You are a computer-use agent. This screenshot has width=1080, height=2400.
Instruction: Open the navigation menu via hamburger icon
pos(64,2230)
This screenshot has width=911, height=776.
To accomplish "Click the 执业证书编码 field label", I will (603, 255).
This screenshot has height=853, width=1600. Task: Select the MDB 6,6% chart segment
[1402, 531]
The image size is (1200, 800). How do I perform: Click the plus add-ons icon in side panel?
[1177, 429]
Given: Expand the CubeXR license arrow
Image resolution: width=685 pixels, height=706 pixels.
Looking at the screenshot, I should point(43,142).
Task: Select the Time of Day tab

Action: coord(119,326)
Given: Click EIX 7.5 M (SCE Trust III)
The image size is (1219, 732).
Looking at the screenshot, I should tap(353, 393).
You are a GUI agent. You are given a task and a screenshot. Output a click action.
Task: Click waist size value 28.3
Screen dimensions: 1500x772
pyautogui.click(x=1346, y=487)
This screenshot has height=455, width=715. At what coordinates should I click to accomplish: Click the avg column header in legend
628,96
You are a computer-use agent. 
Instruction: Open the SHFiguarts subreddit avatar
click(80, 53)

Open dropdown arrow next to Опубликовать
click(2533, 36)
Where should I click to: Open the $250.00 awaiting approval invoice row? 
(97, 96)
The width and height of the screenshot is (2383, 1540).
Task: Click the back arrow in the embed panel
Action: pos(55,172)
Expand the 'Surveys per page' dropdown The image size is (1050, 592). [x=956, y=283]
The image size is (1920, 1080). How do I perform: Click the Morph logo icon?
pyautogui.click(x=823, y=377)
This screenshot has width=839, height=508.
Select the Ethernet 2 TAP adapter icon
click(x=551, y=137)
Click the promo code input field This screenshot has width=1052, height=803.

= = = = = = =

▸ DIRECTION: Copy all of the items above line for line, with no changes.

▸ FINAL RESULT:
You are a computer-use agent. This screenshot has width=1080, height=2400.
Instruction: Open the navigation menu via hamburger icon
pos(64,2230)
This screenshot has width=911, height=776.
To accomplish "Click the 执业证书编码 field label", I will (603, 255).
This screenshot has height=853, width=1600. Task: Select the MDB 6,6% chart segment
[1402, 531]
The image size is (1200, 800). How do I perform: Click the plus add-ons icon in side panel?
[1177, 429]
Given: Expand the CubeXR license arrow
Image resolution: width=685 pixels, height=706 pixels.
Looking at the screenshot, I should point(43,142).
Task: Select the Time of Day tab

Action: coord(119,326)
Given: Click EIX 7.5 M (SCE Trust III)
The image size is (1219, 732).
Looking at the screenshot, I should tap(353, 393).
You are a GUI agent. You are given a task and a screenshot. Output a click action.
Task: Click waist size value 28.3
Screen dimensions: 1500x772
pyautogui.click(x=1346, y=487)
This screenshot has height=455, width=715. At what coordinates should I click to accomplish: Click the avg column header in legend
628,96
You are a computer-use agent. 
Instruction: Open the SHFiguarts subreddit avatar
click(80, 53)

Open dropdown arrow next to Опубликовать
click(2533, 36)
Where should I click to: Open the $250.00 awaiting approval invoice row? 
(97, 96)
The width and height of the screenshot is (2383, 1540).
Task: Click the back arrow in the embed panel
Action: pos(55,172)
Expand the 'Surveys per page' dropdown The image size is (1050, 592). [x=956, y=283]
The image size is (1920, 1080). How do I perform: Click the Morph logo icon?
pyautogui.click(x=823, y=377)
This screenshot has width=839, height=508.
Select the Ethernet 2 TAP adapter icon
click(x=551, y=137)
Click the promo code input field This screenshot has width=1052, height=803.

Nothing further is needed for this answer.